* Work instruction
Will you give every entry again exactly as it stands?

* Provided entries
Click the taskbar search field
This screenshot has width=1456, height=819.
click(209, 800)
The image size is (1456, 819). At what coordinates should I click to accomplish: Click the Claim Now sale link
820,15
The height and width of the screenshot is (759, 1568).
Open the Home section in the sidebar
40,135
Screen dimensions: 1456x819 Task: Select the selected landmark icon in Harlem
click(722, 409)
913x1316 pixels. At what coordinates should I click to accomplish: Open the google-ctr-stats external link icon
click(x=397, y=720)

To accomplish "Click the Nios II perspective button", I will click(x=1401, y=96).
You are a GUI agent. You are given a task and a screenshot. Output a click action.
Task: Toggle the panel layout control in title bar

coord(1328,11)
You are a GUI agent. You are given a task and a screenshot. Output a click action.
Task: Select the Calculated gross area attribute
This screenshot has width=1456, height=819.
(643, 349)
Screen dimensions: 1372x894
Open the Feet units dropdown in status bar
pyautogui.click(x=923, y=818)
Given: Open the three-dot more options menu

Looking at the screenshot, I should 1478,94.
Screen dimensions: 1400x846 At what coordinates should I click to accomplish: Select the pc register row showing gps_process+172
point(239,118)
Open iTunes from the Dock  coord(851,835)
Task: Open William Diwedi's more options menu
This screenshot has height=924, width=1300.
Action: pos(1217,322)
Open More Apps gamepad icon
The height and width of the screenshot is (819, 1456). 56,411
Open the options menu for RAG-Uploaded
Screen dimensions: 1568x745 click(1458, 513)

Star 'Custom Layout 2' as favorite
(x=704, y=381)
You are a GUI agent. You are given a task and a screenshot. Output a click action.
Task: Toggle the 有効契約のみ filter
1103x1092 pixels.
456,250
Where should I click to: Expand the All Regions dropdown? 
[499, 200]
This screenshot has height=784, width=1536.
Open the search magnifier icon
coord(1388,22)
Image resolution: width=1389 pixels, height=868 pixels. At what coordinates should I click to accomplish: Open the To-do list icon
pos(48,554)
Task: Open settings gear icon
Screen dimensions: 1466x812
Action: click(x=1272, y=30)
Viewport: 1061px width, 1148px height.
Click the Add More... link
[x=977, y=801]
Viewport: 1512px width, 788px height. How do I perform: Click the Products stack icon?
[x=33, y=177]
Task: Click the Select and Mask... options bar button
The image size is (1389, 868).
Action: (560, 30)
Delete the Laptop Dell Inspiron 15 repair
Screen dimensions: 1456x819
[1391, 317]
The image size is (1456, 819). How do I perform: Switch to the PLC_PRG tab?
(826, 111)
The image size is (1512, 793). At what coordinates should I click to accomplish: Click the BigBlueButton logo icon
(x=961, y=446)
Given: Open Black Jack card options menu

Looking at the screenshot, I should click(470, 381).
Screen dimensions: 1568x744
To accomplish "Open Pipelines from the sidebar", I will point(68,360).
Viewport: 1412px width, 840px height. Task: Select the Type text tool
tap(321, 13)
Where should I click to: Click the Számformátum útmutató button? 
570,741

* Solution for this exercise
Click the taskbar search field
This screenshot has width=1456, height=819.
click(209, 800)
The image size is (1456, 819). At what coordinates should I click to accomplish: Click the Claim Now sale link
820,15
The height and width of the screenshot is (759, 1568).
Open the Home section in the sidebar
40,135
Screen dimensions: 1456x819 Task: Select the selected landmark icon in Harlem
click(722, 409)
913x1316 pixels. At what coordinates should I click to accomplish: Open the google-ctr-stats external link icon
click(x=397, y=720)

To accomplish "Click the Nios II perspective button", I will click(x=1401, y=96).
You are a GUI agent. You are given a task and a screenshot. Output a click action.
Task: Toggle the panel layout control in title bar

coord(1328,11)
You are a GUI agent. You are given a task and a screenshot. Output a click action.
Task: Select the Calculated gross area attribute
This screenshot has width=1456, height=819.
(643, 349)
Screen dimensions: 1372x894
Open the Feet units dropdown in status bar
pyautogui.click(x=923, y=818)
Given: Open the three-dot more options menu

Looking at the screenshot, I should 1478,94.
Screen dimensions: 1400x846 At what coordinates should I click to accomplish: Select the pc register row showing gps_process+172
point(239,118)
Open iTunes from the Dock  coord(851,835)
Task: Open William Diwedi's more options menu
This screenshot has height=924, width=1300.
Action: pos(1217,322)
Open More Apps gamepad icon
The height and width of the screenshot is (819, 1456). 56,411
Open the options menu for RAG-Uploaded
Screen dimensions: 1568x745 click(1458, 513)

Star 'Custom Layout 2' as favorite
(x=704, y=381)
You are a GUI agent. You are given a task and a screenshot. Output a click action.
Task: Toggle the 有効契約のみ filter
1103x1092 pixels.
456,250
Where should I click to: Expand the All Regions dropdown? 
[499, 200]
This screenshot has height=784, width=1536.
Open the search magnifier icon
coord(1388,22)
Image resolution: width=1389 pixels, height=868 pixels. At what coordinates should I click to accomplish: Open the To-do list icon
pos(48,554)
Task: Open settings gear icon
Screen dimensions: 1466x812
Action: click(x=1272, y=30)
Viewport: 1061px width, 1148px height.
Click the Add More... link
[x=977, y=801]
Viewport: 1512px width, 788px height. How do I perform: Click the Products stack icon?
[x=33, y=177]
Task: Click the Select and Mask... options bar button
The image size is (1389, 868).
Action: (560, 30)
Delete the Laptop Dell Inspiron 15 repair
Screen dimensions: 1456x819
[1391, 317]
The image size is (1456, 819). How do I perform: Switch to the PLC_PRG tab?
(826, 111)
The image size is (1512, 793). At what coordinates should I click to accomplish: Click the BigBlueButton logo icon
(x=961, y=446)
Given: Open Black Jack card options menu

Looking at the screenshot, I should click(470, 381).
Screen dimensions: 1568x744
To accomplish "Open Pipelines from the sidebar", I will point(68,360).
Viewport: 1412px width, 840px height. Task: Select the Type text tool
tap(321, 13)
Where should I click to: Click the Számformátum útmutató button? 
570,741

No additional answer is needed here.